C’est pourquoi, madame la secrétaire d’État, je vous demande de débloquer d’urgence les négociations avec les associations pour avancer enfin sur la mise en place de ce statut professionnel du métier d’AVS-EVS – auxiliaire de vie scolaire-emploi vie scolaire. Sinon, il s’agirait une fois de plus d’un désengagement inacceptable de l’État.

Il est temps, en effet, de reconnaître et de valoriser les acquis de ces professionnels, tout comme il est urgent d’organiser une formation spécifique à l’accueil des enfants en situation de handicap à destination des enseignants et de garantir des effectifs réduits dans les classes qui accueillent ces enfants.

Cette avancée garantira aux enfants concernés, à leur famille et aux enseignants un service d’accompagnement compétent et de qualité. Madame la secrétaire d’État, le temps presse !

Je souhaiterais enfin évoquer le problème de l’extrême pauvreté. Alors que l’année 2010 a été déclarée « année européenne de lutte contre la pauvreté et l’exclusion sociale », il est inadmissible que, dans notre pays, aujourd’hui, près d’un million de personnes en situation de handicap vivent – « survivent » devrais-je plutôt dire – sous le seuil de pauvreté.

Je rappellerai simplement le texte de la Convention des Nations unies relative aux droits des personnes handicapées, dont l’article 28 précise que « les États parties […] prennent des mesures […] destinées à assurer aux personnes handicapées et à leurs familles, lorsque celles-ci vivent dans la pauvreté, l’accès à l’aide publique pour couvrir les frais liés au handicap, notamment les frais permettant d’assurer adéquatement une formation, un soutien psychologique, une aide financière ou une prise en charge de répit ».

Actuellement, l’allocation aux adultes handicapés, versée à près de 900 000 personnes, s’élève à 693 euros maximum par mois, ce qui ne leur permet pas de vivre décemment.
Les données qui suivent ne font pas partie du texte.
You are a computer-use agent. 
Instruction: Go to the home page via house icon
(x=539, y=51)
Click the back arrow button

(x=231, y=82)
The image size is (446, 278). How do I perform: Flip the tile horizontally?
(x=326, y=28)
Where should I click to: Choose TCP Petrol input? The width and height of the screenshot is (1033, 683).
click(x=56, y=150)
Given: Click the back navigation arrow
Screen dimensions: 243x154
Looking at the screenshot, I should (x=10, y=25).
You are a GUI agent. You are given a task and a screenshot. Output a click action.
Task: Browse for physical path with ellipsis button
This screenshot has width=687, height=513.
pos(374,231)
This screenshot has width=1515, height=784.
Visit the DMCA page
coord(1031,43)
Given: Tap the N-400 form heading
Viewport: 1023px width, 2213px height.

Certes, le ministre du travail a annoncé la revalorisation de l’allocation de 25 % d’ici à 2012, mais elle sera toujours inférieure au seuil de pauvreté, qui, je le rappelle, est selon l’INSEE légèrement supérieur à 900 euros. Par ailleurs, plusieurs mesures risquent de neutraliser cette augmentation. Je pense notamment à l’instauration des franchises médicales, à l’augmentation du forfait hospitalier et au déremboursement de médicaments. Comment pouvons-nous accepter que ces personnes extrêmement fragilisées vivent dans de telles conditions ?

La loi pour l’égalité des droits et des chances, la participation et la citoyenneté des personnes handicapées de 2005 a permis un changement important de notre société et peut-être, je l’espère, une révolution des mentalités. Madame la secrétaire d’État, mon vœu le plus cher, en accord avec tous les collègues de mon groupe, serait que cet anniversaire soit l’occasion de donner un nouveau souffle à cette loi et de concrétiser enfin tous les espoirs qui ont été mis en elle.